Con Il ragazzo invisibile – Seconda generazione Salvatores si prende la responsabilità di portare anche nel panorama cinematografico italiano l’uso delle tecnologie per calpestare il terreno di un genere poco battuto nel nostro paese, quello della fantascienza: “Da Nirvana (1996) a oggi sono cambiate molte cose –dice il regista-. L’approccio alla fantascienza è una cosa che mi viene naturale perchè ho sempre amato i racconti i fantascienza e poi credo in una cosa bella che diceva Gramsci, che non era un sognatore pazzo, ma un signore molto concreto nell’analisi della realtà, “per capire la realtà non basta la ragione” e io lo penso davvero. Credo che questo sia vero in particolar modo oggi in cui è molto difficile capire il confine tra realtà e finzione“.
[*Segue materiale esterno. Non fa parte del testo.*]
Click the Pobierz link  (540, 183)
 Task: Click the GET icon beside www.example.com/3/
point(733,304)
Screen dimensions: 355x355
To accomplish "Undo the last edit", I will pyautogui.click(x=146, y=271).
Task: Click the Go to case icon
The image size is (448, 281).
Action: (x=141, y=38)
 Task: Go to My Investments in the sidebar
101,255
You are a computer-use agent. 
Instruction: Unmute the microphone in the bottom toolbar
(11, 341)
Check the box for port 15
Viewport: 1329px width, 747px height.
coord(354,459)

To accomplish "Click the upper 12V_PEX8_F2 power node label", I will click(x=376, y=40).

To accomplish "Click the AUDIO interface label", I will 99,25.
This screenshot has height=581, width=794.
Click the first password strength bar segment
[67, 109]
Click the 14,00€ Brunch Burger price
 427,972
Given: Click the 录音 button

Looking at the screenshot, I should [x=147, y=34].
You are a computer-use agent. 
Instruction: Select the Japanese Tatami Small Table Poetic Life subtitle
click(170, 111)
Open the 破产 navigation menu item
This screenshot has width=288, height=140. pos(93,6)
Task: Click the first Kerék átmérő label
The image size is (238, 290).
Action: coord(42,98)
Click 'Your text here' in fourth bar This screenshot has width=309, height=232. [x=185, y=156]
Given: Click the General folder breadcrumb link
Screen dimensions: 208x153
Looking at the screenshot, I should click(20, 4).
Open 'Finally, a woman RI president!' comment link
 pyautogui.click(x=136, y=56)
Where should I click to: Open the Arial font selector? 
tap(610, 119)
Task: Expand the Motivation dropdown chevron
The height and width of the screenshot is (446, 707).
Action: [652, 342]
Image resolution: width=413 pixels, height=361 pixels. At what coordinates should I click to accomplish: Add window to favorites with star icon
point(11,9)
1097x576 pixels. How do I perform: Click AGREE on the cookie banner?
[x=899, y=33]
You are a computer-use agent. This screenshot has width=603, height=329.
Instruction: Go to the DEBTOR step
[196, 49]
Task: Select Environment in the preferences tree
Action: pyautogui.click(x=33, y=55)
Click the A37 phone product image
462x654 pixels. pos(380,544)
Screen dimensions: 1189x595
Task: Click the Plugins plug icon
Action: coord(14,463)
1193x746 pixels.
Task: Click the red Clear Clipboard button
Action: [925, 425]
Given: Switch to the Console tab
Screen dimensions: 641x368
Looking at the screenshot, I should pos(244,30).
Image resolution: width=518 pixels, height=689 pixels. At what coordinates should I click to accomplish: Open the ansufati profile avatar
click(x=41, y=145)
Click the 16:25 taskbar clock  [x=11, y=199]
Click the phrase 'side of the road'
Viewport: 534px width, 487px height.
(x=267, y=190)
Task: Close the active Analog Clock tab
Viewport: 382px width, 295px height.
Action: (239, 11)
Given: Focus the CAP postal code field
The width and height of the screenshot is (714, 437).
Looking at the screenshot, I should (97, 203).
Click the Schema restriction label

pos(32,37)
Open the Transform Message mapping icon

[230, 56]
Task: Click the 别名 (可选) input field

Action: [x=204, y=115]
“Molta tecnologia utilizzata nel film – spiega ancora il regista- ha permesso di ricreare in 3 dimensione i personaggi, gli oggetti e la sceniografia per cui alcuni attori sono veri e altri sono la loro copia digitale. Questo non è solo un giochino tecnico, queste cose cambieranno il modo di raccontare storie e di fare cinema, sperando, anzi lottando sempre perchè non si perda mai l’umanità delle persone, sia degli attori sia di chi il cinema lo fa. Oggi gli effetti speciali sono come tanti colori che uno ha a disposizione sulla propria tavolozza, però se non sai che disegno fare in bianco e nero tutti questi colori non servono“.
Il maestro poi, quasi in confidenza, aggiunge: “Alla vigilia dei settanta sto scoprendo un secondo viaggio, sto cercando di scompaginare le carte e questo film è un trip. In una delle prime scene il protagonista dice: “Faccio sempre lo stesso sogno poi mi sveglio pensando che non è vero e invece è tutto vero”. Ho voluto fare un film onirico, dark, anarchico, libero, psichedelico come un sogno pur non essendolo. Si tratta di un racconto molto più libero dalla story telling. Nel film c’è un tensione vera e un ritmo molto più serrato , più spettacolare, ma anche attento all’aspetto psicologico, introspettivo. In effetti questo è un oggetto molto particolare che ancora devo capire a fondo ma lo amo molto“.
Prima di salutare i giornalisti Salvatores ci tiene a spiegare un’ultima cosa a proposito dei geniri: “Io credo che si possa fare qualsiasi tipo di film e racontare qualsiasi tipo di storia ma non puoi dire bugie. Devi essere sincero e prenderti la responsabilità di offrire il tuo sguardo sulla realtà e raccontare quello. Wenders diceva che ogni macchina fotografica, ogni telecamera ha due obbiettivi: uno che va verso l’esterno e che ritrea ciò che c’è davanti e uno che va verso l’interno e mostra lo sguardo di chi sta riprendendo. Se tutti e due gli obbiettivi funzionano quella diventa un’opera che racconta la realtà. Bisogna prendersi la responsabilità del proprio sguardo e non seguire le mode. Il cinema non deve rimuovere le paure, al contrario“.